No Reasonable Suspicion to Turn Interaction With Motorist Tending to Broken Vehicle Into Investigative Stop

Wingate v. FulfordThis civil case arises from a situation where the check engine light in Wingate’s car came on while driving late at night. He pulled over in front of a car dealership, opened the hood, and started to work on his car. A police officer saw the disabled vehicle and pulled in behind. After asking Wingate what was happening, he repeatedly demanded that Wingate produce identification. A second officer arrived and explained that there had been a series of catalytic converter thefts in the area and that Wingate’s situation was “kind of weird.” When Wingate persisted in not providing identification, he was arrested under a local ordinance that makes it a crime to refuse to provide identification to an officer “if the surrounding circumstances are such as to indicate to a reasonable man that the public safety requires such identification.” A search of Wingate’s care did not uncover anything that might be related to catalytic converter thefts.

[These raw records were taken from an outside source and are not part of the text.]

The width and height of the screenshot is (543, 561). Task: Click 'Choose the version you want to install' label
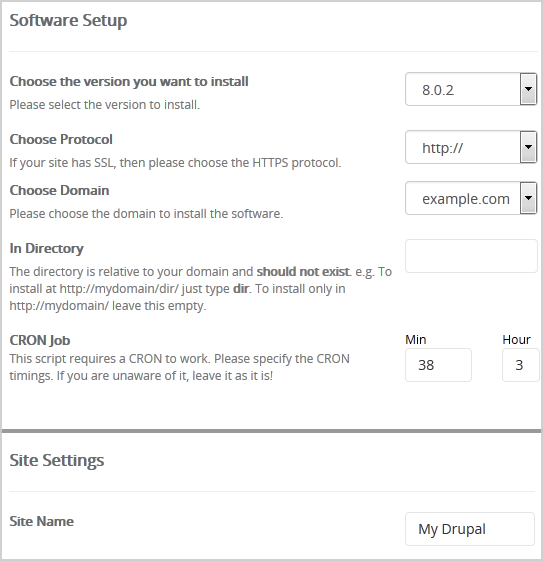pyautogui.click(x=129, y=82)
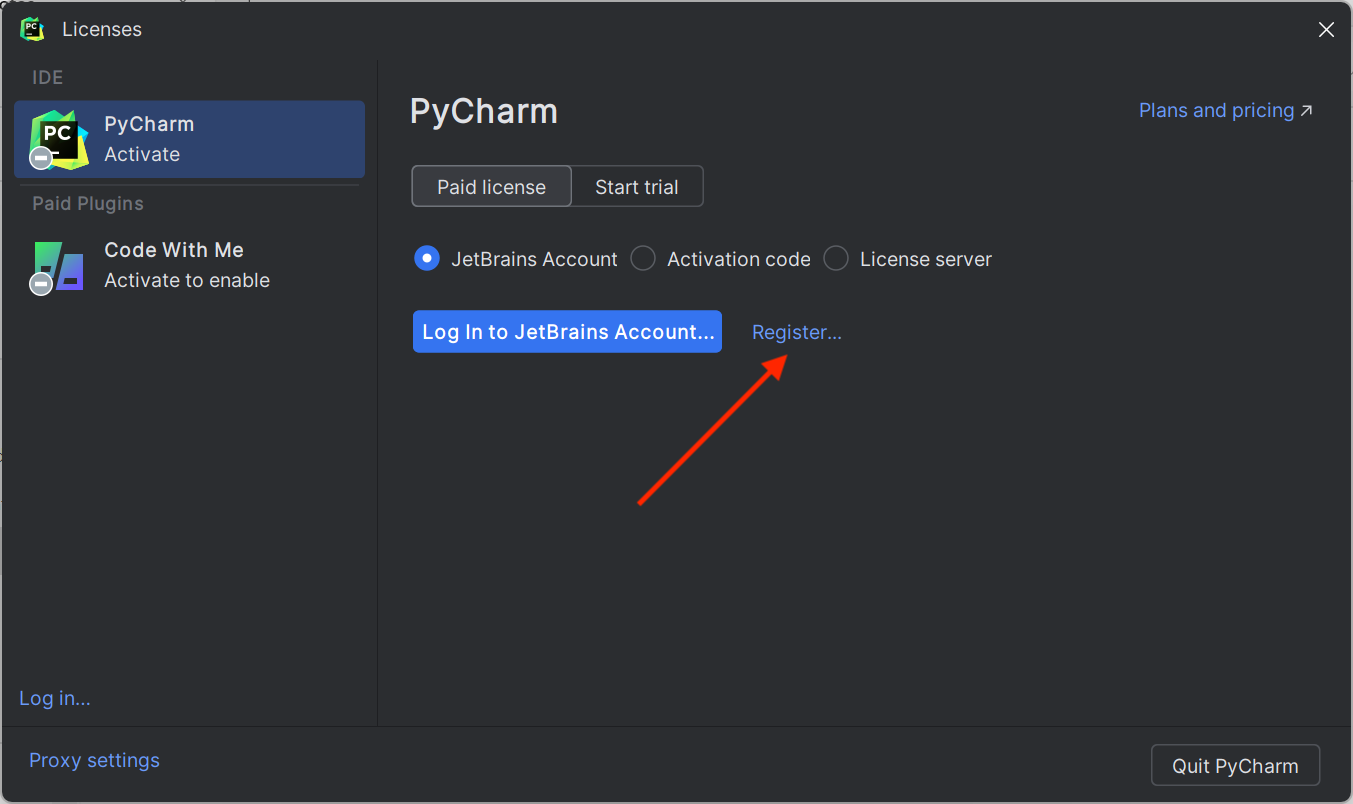Click the external arrow icon beside Plans and pricing

pos(1306,111)
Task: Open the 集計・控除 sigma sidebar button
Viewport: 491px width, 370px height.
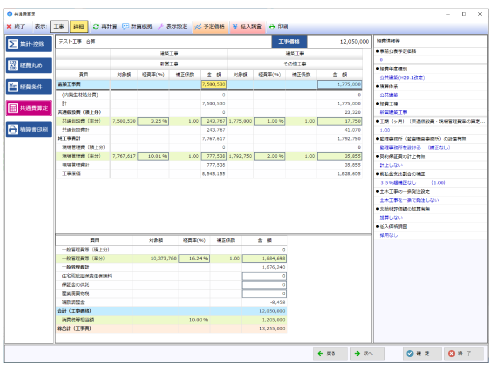Action: point(29,44)
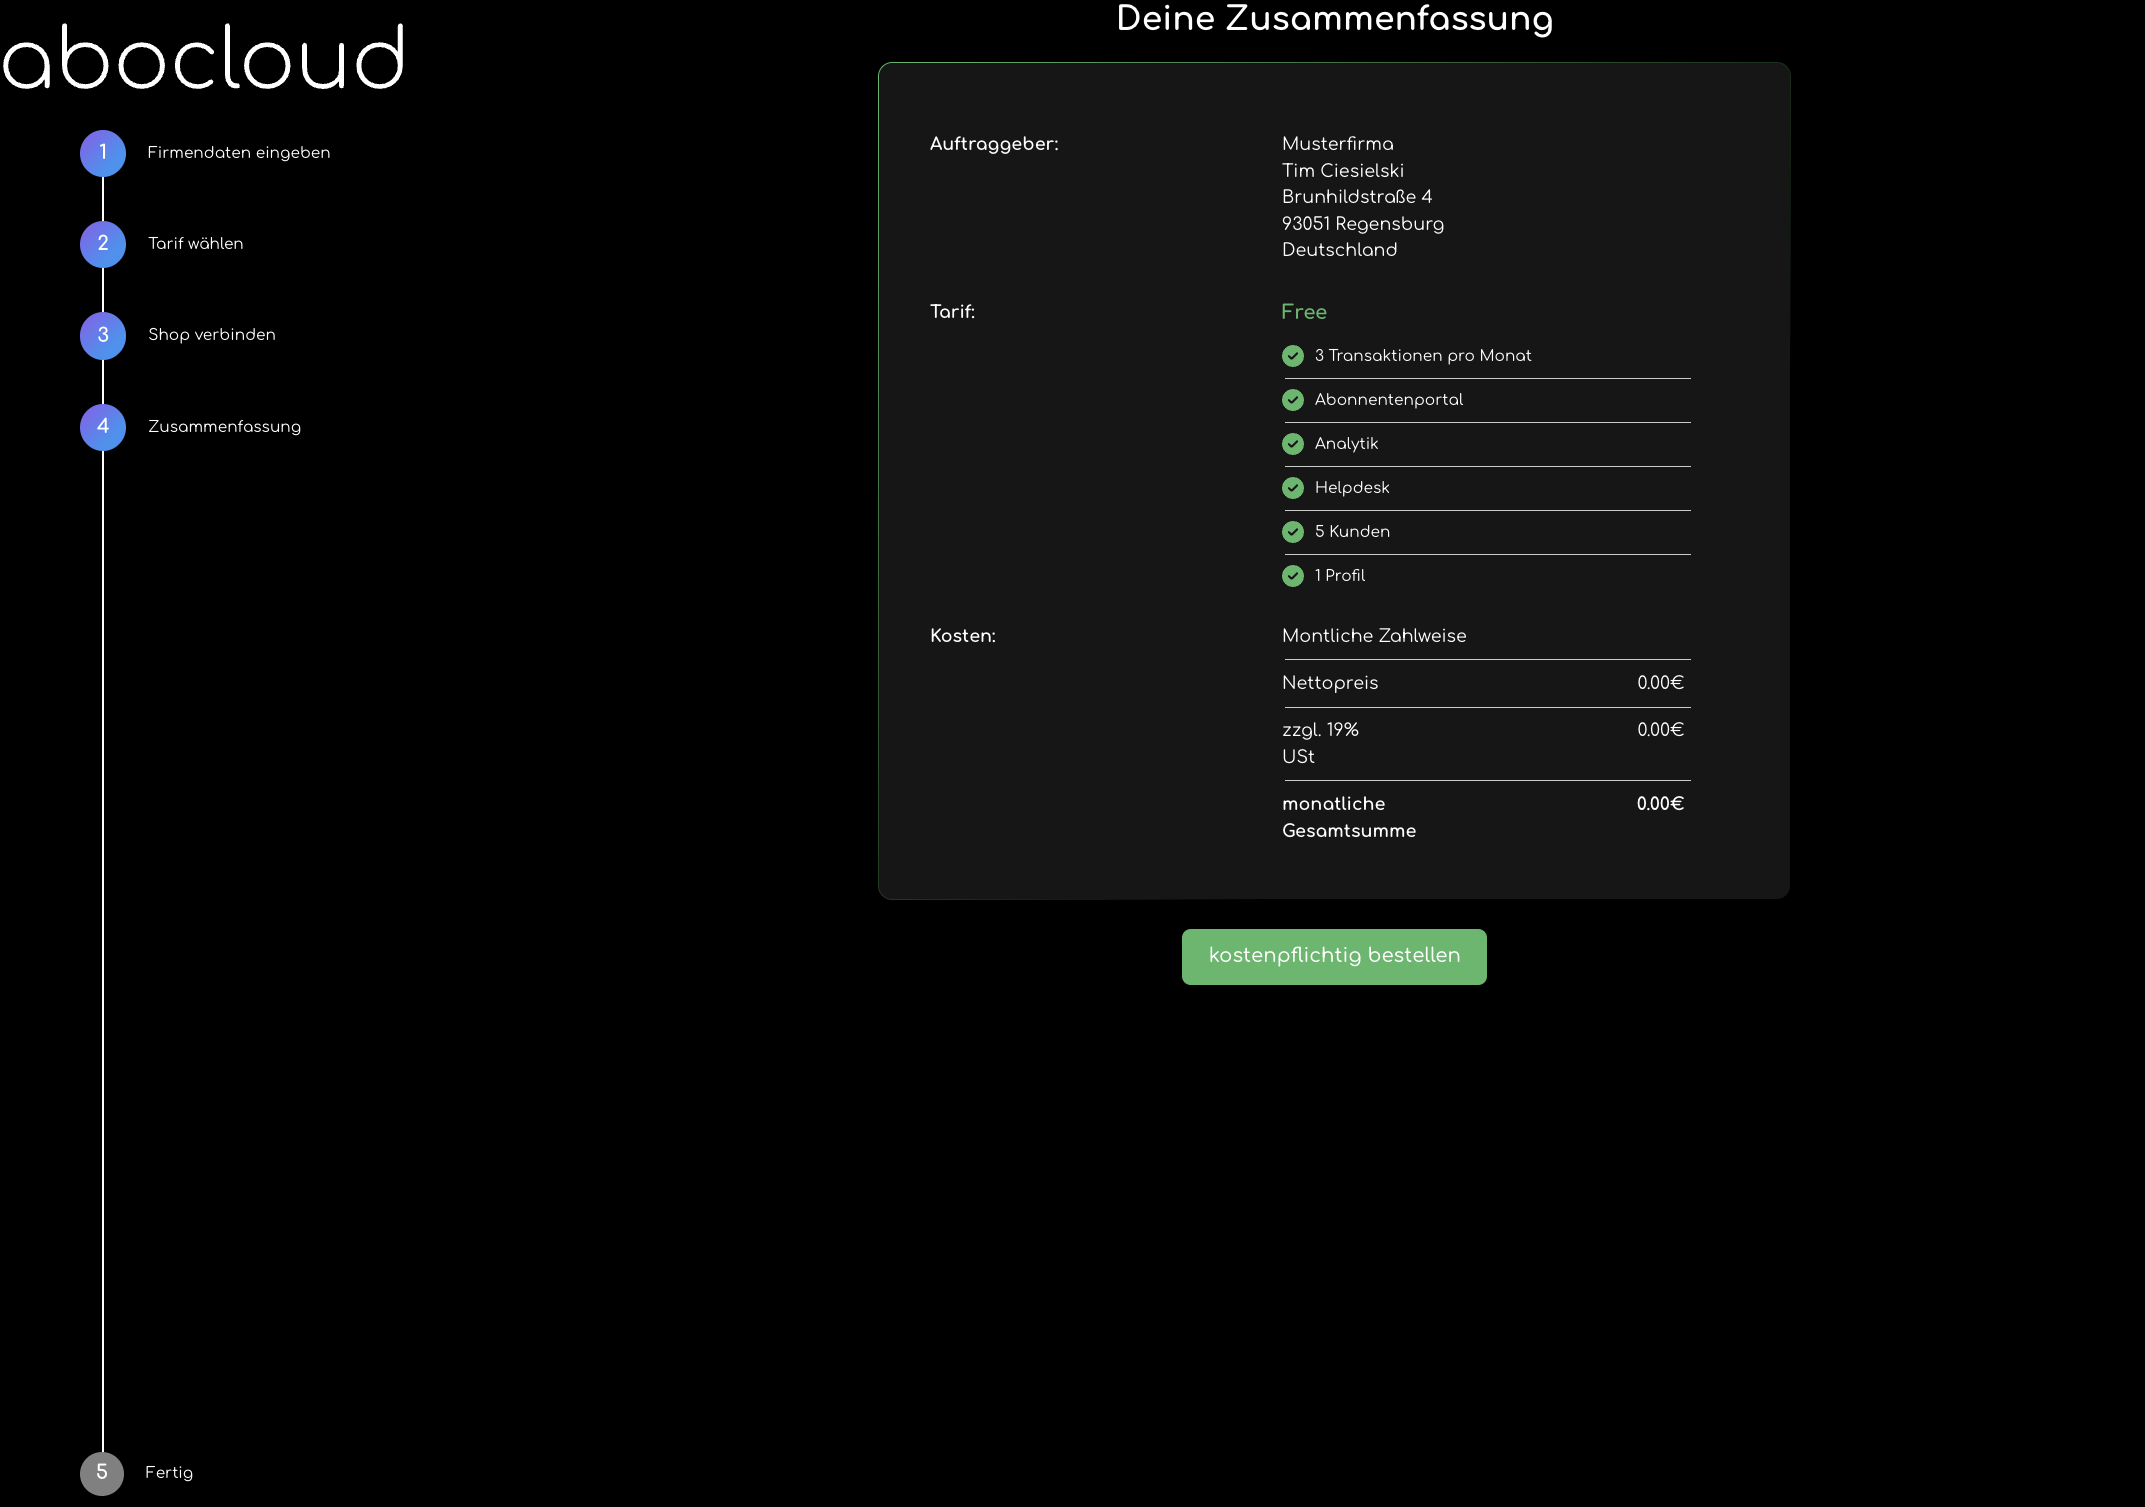Viewport: 2145px width, 1507px height.
Task: Go to Firmendaten eingeben step
Action: click(x=238, y=153)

All criminal charges against Wingate were dropped. He then sued the arresting officers under 18 USC 1983, arguing that his Fourth Amendment rights had been violated. The district court granted the officers’’ motion for summary judgment.

 

On appeal, the Fourth Circuit reversed the district court’s decision. The court noted that the officer’s initial engagement with Wingate “did not trigger the Fourth Amendment’s protection,” but that when he told Wingate “he was not free to leave until he identified himself,” that “unambiguous restraint on Mr. Wingate’s liberty” transformed the situation into an investigatory stop. Evaluating the circumstances of the incident individually and as a whole, the court concluded that there officers lacked reasonable suspicion “indicating the criminal activity was afoot.” The court also held that Wingate’s arrest violated the Fourth Amendment and that the local ordinance requiring drivers to provide identification is “unconstitutional when applied outside the context of a valid investigatory stop.” That is because “a valid investigatory stop, supported by Terry-level suspicion, is a constitutional prerequisite to enforcing stop and identify statutes.” Nor, the court held, were the officers entitled to qualified immunity on the initial detention, although they were on the arrest, given that no court had struck down such a statute previously.

 

Judge Richardson wrote a brief, concurring opinion, emphasizing that “we address only this case and not the constitutionality of applying an ordinance like this one outside the context of investigatory stops,” noting that it could apply in other contexts, such as sobriety checkpoints or border crossings.